La investigación sobre la muerte de Henry Nowak apunta ya a dos policías británicos por falta grave: fueron los primeros en llegar, lo esposaron mientras agonizaba y no actuaron pese a que el joven les dijo que no podía respirar y que había sido apuñalado.
La Oficina Independiente para la Conducta Policial (IOPC) ha ampliado las pesquisas tras las denuncias formales presentadas por la familia de Nowak contra la Policía de Hampshire e Isla de Wight. El organismo examina la actuación de los dos agentes que acudieron en primer lugar al lugar de los hechos, así como la de los operadores que atendieron la llamada de emergencia realizada por Vickrum Digwa.

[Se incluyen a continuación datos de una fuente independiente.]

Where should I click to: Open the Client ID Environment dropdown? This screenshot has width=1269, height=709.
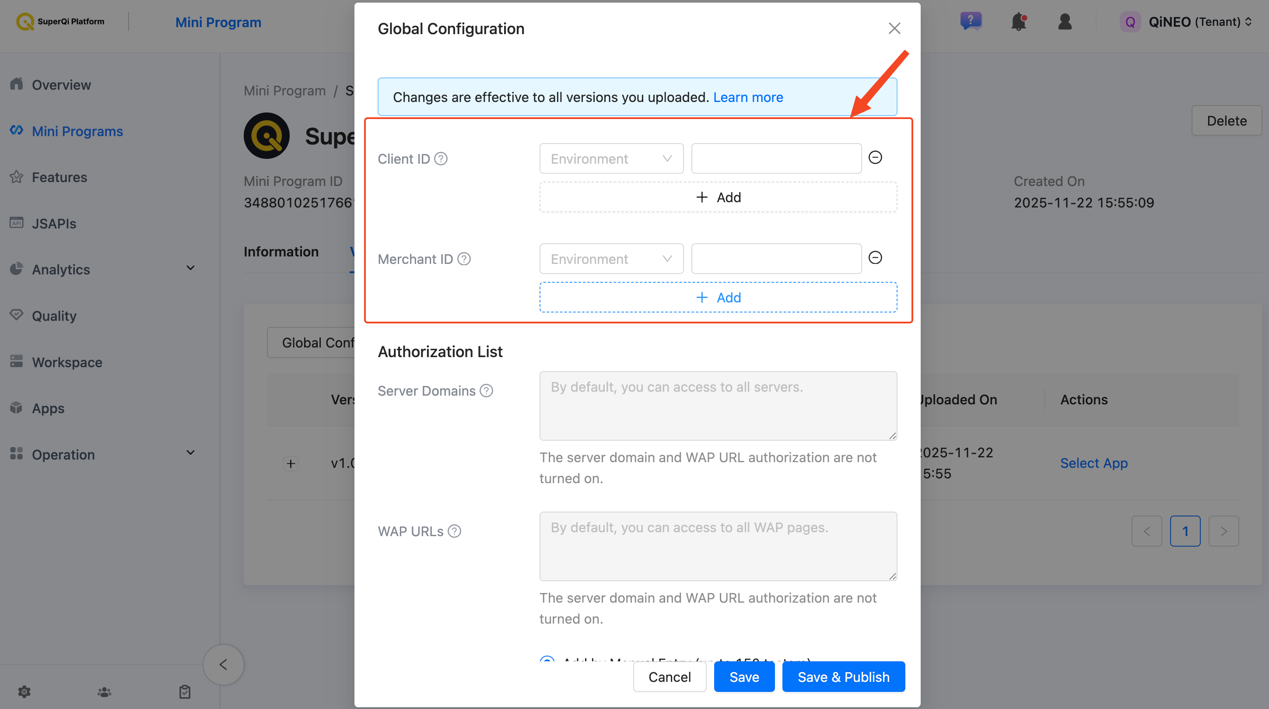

El organismo también analizará si «la raza o la religión» de Henry o de la familia Digwa influyeron en las decisiones adoptadas por los agentes. La investigación abordará además si los policías actuaron condicionados por «suposiciones o prejuicios» vinculados a las tensiones comunitarias de la zona y por las diferencias denunciadas por la familia entre el trato recibido por Nowak y el dispensado a Digwa y sus familiares.
Según las imágenes de las cámaras corporales, Henry dijo a los agentes que no podía respirar y que había sido apuñalado. Uno de los policías le respondió: «No creo que lo estés, amigo». Pese a sus avisos, los agentes lo esposaron por la espalda, lo detuvieron y le leyeron sus derechos antes de que perdiera el conocimiento.
La IOPC sostiene que ambos agentes pudieron incumplir los estándares profesionales relativos a deberes y responsabilidades, uso de la fuerza y conducta desacreditable. En concreto, por no reconocer que Henry necesitaba atención médica urgente, por no actuar de inmediato cuando dijo que había sido apuñalado y que no podía respirar, y por arrestarlo y esposarlo en lugar de prestarle primeros auxilios.
Uno de los policías también podría haber vulnerado las normas de autoridad, respeto y cortesía por desestimar la advertencia de Henry de que había sido apuñalado.
Digwa ha sido ahora condenado a cadena perpetua por asesinato, con un cumplimiento mínimo de 21 años. Sin embargo, el asesino no recibió el mismo trato que Henry en el momento de los hechos: los agentes lo detuvieron sin esposarlo y la Policía de Hampshire confirmó que permaneció sin grilletes durante los cuatro días que pasó bajo custodia antes de ser acusado.
Ese contraste es el eje de la denuncia de la familia. Mark Nowak, padre de Henry, calificó de «inhumano y degradante» el trato que recibió su hijo y lo comparó con la «decencia» que, a su juicio, los agentes mostraron hacia Digwa.
El asesinato se produjo el 3 de diciembre de 2025 en Southampton, a pocos minutos del Highfield House Hotel, un lugar utilizado por el Ministerio del Interior británico para alojar a alrededor de cien solicitantes de asilo. En los meses anteriores, la zona de Portswood había sido escenario de protestas y de una tensión creciente tras varios incidentes, entre ellos la detención de dos solicitantes de asilo por agresión sexual.
Ese clima forma parte de los elementos que analizará la IOPC, que examinará si las decisiones policiales estuvieron condicionadas por las tensiones comunitarias de la zona. El jefe de la Policía de Hampshire e Isla de Wight, Alexis Boon, ha pedido disculpas por la actuación de sus agentes, aunque ha negado que Nowak recibiera un trato distinto por su raza.
Los dos agentes investigados no han sido suspendidos, aunque permanecen apartados del trabajo. La Policía ha señalado que, si regresan al servicio, no desempeñarán funciones de atención directa al público.